***** Extracted records *****

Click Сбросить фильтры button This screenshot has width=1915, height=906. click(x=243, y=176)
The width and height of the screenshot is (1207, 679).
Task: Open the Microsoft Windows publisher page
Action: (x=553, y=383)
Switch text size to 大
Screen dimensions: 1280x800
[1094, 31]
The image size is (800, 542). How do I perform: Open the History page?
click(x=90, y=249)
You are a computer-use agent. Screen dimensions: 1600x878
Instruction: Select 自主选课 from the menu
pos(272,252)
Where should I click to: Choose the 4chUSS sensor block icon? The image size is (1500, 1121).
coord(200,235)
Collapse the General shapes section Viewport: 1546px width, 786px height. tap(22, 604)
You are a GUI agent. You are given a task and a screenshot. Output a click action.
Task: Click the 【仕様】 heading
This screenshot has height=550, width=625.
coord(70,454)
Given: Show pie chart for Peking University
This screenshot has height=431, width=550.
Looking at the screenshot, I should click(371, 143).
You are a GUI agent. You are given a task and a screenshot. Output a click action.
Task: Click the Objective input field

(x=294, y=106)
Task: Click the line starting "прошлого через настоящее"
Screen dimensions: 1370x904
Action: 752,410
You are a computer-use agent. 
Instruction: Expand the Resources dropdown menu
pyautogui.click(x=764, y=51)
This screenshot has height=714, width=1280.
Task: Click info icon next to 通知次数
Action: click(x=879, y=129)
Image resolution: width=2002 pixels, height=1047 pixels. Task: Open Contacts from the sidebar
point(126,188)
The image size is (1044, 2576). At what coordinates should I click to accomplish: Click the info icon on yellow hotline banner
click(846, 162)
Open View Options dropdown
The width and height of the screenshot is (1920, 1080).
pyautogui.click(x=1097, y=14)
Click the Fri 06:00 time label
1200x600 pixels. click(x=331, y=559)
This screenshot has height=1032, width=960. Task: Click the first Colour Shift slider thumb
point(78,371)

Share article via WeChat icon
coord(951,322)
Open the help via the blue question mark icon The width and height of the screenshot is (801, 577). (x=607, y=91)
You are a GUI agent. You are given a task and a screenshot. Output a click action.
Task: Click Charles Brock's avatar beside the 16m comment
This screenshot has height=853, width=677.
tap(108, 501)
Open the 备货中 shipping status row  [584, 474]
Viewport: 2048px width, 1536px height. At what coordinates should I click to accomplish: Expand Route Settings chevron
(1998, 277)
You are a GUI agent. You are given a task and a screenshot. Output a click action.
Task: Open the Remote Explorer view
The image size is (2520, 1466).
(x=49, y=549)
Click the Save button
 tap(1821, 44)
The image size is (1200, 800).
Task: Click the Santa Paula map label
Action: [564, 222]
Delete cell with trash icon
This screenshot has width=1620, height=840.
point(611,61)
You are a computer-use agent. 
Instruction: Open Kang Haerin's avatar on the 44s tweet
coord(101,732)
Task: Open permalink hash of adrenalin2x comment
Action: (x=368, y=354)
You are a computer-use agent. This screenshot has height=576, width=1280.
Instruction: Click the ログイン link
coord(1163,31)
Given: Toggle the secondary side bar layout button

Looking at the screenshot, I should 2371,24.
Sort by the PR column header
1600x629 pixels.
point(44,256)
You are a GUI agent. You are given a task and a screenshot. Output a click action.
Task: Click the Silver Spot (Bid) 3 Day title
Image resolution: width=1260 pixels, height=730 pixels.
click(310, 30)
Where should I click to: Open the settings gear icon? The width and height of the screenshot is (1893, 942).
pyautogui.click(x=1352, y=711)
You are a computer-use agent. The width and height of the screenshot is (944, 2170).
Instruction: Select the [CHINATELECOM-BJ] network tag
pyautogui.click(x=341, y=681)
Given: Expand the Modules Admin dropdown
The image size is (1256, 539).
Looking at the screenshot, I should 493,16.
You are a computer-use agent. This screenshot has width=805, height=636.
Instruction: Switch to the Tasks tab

*****

Exercise
Please state how many lines in the records above contain the word "resolution", giving only the number.

The answer
2